At the bottom of the definition of normal Chess in the fmax.ini file I then had to add lines to define M and H, by specifying their piece value, and giving a list of their moves. For Magician, for instance, this line would be:

m:460 1,5 -1,5 16,5 -16,5 2,5 -2,5 32,5 -32,5 30,5 -30,5 34,5 -34,5 15,53 -15,53 17,53 -17,53

* The 'm' specifies that this if for the piece called 'M', and is lower case to indicate the piece should be drawn towards the center

* 460 is the piece value the program will assume and base its trading strategy on. (For historic reasons Fairy-Max uses R=444 in normal Chess internally.)

* The next 4 number pairs describe the orthogonal steps +/-1 is sideway, +/-16 is forward/backward, and 5 means single-step (4), capture only (1).

* The 4 number pairs after that describe the orthogonal jump-captures.

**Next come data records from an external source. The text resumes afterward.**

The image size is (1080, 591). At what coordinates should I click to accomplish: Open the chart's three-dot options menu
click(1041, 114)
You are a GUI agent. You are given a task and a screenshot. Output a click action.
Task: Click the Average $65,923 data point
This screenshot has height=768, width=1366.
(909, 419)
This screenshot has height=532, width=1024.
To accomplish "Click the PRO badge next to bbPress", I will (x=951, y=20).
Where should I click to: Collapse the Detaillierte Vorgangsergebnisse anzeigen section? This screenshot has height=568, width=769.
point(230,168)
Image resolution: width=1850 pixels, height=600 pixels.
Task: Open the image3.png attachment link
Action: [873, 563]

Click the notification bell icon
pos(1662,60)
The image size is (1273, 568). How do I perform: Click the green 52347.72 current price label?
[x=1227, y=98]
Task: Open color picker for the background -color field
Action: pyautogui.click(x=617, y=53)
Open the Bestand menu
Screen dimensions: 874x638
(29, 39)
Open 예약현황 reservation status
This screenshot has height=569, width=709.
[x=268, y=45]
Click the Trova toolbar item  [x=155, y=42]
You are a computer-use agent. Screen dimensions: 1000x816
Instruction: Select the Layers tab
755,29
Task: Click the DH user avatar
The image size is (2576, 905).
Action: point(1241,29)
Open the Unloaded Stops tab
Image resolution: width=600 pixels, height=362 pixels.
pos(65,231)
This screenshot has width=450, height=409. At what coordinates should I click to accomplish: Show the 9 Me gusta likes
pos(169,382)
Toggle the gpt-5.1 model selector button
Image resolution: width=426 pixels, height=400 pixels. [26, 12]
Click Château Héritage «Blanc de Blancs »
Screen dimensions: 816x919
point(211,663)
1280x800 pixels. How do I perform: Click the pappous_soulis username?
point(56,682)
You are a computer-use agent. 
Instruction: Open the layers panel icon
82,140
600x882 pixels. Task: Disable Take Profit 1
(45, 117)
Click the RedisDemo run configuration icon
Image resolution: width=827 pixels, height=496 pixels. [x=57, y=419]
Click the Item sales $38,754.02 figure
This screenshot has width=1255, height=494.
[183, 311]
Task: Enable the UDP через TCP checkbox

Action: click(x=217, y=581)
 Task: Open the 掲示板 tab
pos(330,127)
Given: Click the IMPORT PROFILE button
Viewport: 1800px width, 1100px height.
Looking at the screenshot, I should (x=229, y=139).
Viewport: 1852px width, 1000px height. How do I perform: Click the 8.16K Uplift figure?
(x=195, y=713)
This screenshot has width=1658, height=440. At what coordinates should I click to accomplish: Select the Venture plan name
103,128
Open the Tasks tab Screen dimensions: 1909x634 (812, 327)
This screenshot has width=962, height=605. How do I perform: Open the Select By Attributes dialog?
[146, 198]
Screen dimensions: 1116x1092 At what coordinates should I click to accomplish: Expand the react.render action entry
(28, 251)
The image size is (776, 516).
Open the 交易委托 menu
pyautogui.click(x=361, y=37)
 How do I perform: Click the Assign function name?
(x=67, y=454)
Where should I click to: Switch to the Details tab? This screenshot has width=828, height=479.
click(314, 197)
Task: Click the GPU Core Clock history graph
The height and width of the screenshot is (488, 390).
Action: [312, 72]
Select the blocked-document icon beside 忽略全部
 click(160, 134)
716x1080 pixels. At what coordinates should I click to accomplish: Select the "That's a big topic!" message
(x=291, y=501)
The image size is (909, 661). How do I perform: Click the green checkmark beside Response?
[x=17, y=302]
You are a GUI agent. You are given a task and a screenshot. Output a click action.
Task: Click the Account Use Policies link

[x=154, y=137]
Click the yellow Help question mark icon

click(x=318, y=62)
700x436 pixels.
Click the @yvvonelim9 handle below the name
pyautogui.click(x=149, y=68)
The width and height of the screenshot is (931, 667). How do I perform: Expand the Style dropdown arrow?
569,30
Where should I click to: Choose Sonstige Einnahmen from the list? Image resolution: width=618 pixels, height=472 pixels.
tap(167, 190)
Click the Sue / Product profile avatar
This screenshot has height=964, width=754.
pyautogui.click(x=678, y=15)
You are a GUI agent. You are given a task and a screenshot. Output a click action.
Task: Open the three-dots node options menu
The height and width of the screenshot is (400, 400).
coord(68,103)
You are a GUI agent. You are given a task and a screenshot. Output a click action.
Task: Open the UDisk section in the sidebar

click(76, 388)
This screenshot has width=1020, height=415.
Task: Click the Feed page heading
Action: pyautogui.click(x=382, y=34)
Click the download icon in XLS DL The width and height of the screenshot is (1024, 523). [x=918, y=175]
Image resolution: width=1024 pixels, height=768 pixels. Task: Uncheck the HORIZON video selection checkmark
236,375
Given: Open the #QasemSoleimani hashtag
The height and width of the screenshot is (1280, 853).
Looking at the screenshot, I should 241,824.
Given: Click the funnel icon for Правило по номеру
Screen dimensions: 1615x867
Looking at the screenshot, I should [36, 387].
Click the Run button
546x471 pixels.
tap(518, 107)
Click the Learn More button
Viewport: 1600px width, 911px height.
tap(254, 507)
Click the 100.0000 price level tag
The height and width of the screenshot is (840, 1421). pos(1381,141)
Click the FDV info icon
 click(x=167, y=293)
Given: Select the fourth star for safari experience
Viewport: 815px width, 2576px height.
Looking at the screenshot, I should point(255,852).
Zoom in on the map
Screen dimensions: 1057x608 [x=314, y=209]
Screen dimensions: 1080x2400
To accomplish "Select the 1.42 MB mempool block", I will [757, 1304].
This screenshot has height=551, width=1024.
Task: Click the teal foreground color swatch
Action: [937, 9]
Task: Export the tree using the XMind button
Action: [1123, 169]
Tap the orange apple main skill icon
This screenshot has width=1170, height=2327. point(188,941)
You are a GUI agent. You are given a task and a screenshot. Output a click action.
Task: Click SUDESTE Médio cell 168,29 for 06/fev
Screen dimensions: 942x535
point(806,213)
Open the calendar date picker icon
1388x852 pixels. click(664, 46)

* The next 4 number pairs describe the diagonal jump-captures

Then it gets really tricky, because the remaining moves (all diagonal, i.e. +/-15 and +/-17 for steps to the diagonal neighbor squares) are described as two-leg moves, starting as a slider that can both capture and move (code 3), but then on the next step toggles by 5 (hence 53), to change the 3 = 2+1 by 5 = 4+1, meaning the 1 bit is turned off and the 4 bit is turned on, so that the next step will have code 6, which is the code for a single-step non-capture. So this non-capture to the second diagonal square is only possible if the piece could slide over the previous square, i.e. if that was empty. As I promised, very cumbersome, but once you know it you only have to remember that code 53 describes a move that can do a second non-capture step in the specified direction if the first step (which could do anything) did not hit an obstacle.

For the HP the orthogonal neighbor captures (1,5 etc.) would have to be similarly upgraded to mode 53 (i.e. 1,53 etc.), and 8 capture-only Knight moves would have to be added (18,5 -18,5 14,5 -14,5 33,5 -33,5 31,5 -31,5).

For the other promoted forms, the best way to describe the moves would probably be to use plain slider moves (code 3) in the directions where they have those, supplemented by a hop-capture to the second square in the same direction. The latter would need code D8 (e.g. 1,D8 -1,D8 16,D8 -16,D8 for the orthogonal jump-captures).

The latest WinBoard version also has the nice feature it can allow the engine to tell it how the pieces should move, so that it can mark the possible target squares as soon as you pick up a piece. To trigger this from Fairy-Max you would have to write a few extra lines at the end of the game definition, in this case

#

# M& FmnAcWcD

# H& KmnDmnAcDcAcN

which for the M means "moves as Ferz, or non-captures as non-jumping Alfil, or captures as Wazir or captures as Dabbaba".

Unfortunately these are still completely different systems to describe the same moves, one used only by Fairy-Max, the other only by WinBoard (communicated to it by Fairy-Max). It would be nice if in future versions only the second description would have to be given, and Fairy-Max would derive the list of possible move steps and codes from it by itself, so that the user would not have to bother.